5. Warranty. AdL's warranty period is for one year from date of manufacture and is limited to correction of defects in AdL workmanship. For the purpose of this Section, "workmanship" shall mean manufacture in accordance with (i) the most recent version of IPC-A-600 or IPC-A-610 or (ii) the CUSTOMER's workmanship standards set forth in the specifications and approved by AdL. AdL shall, at its option and at its expense, repair, replace or issue a credit for product found defective during the warranty period. In addition, AdL will pass on to CUSTOMER all manufacturers' Material warranties to the extent that they are transferable, but will not independently warrant any Material. All warranty returns shall be done in accordance with AdL's return material authorization (RMA) policy, a copy of which is available upon request.

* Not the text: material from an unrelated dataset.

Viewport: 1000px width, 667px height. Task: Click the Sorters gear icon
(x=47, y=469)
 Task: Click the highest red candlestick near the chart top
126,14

Any repaired or replaced product shall be warranted as set forth in this section for a period equal to the greater of (i) the balance of the applicable warranty period relating to such product or (ii) sixty (60) days after it is received by CUSTOMER. AdL's warranty does not include products that have defects or failures resulting from (a) CUSTOMER's design of products including, but not limited to, design functionality failures, specification inadequacies, failures relating to the functioning of products in the manner for the intended purpose or in the specific CUSTOMER's environment; (b) accident, disaster, neglect, abuse, misuse, improper handling, testing, storage or installation including improper handling in accordance with static sensitive electronic device handling requirements; (c) alterations, modifications or repairs by CUSTOMER or third parties or (d) defective CUSTOMER-provided test equipment or test software. CUSTOMER bears all design responsibility for the Product. It is the sole responsibility of the CUSTOMER to fully evaluate the fitness for use of any recommendations made by AdL personnel as to product design, materials, coatings, processing or testing. THE SOLE REMEDY UNDER THIS WARRANTY SHALL BE THE REPAIR, REPLACEMENT OR CREDIT FOR DEFECTIVE PARTS AS STATED ABOVE. THIS WARRANTY IS IN LIEU OF ANY OTHER WARRANTIES EITHER EXPRESS OR IMPLIED, INCLUDING MERCHANTABILITY, NONINFRINGEMENT AND FITNESS FOR A PARTICULAR PURPOSE. 6. Termination.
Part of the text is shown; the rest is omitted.